A inventiva combinação entre live-action e animação tradicional funcionou muito bem, os efeitos especiais (fenomenais à época) envelheceram com garbo e as variadas e criativas canções não saem da cabeça de quem as escuta (Chim chaminé, chim chaminé, chim chim chirim!).

Cinquenta e quatro anos depois de encantar gerações de todo o mundo, eis que Mary Poppins (clique aqui para conferir a crítica de Mary Poppins escrita pelo Thiago) finalmente recebe uma sequência – o que Walt Disney pretendia fazer desde 1965. Mexer em clássicos é uma tarefa ingrata, mas O Retorno de Mary Poppins faz isso em grande estilo.

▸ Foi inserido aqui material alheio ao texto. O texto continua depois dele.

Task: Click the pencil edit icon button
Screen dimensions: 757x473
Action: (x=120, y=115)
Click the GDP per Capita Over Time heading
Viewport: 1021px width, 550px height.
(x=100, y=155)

Sob a batuta de Rob Marshall, diretor do musical Chicago (2002), reuniu-se um grande elenco e um time técnico de primeira, com destaque para o design de produção de John Myhre, talentosíssimo ao recriar com preciosismo a aura do filme original, ao mesmo tempo em que constrói uma identidade própria, as coreografias de John DeLuca, as canções compostas por Marc Shaiman e Scott Wittman, que resolveram não usar nenhuma das canções originais, e o time de animadores 2D da Walt Disney e da Pixar, que recriaram os icônicos traços dos personagens em desenho animado do original – os pinguins garçons e dançarinos estão de volta.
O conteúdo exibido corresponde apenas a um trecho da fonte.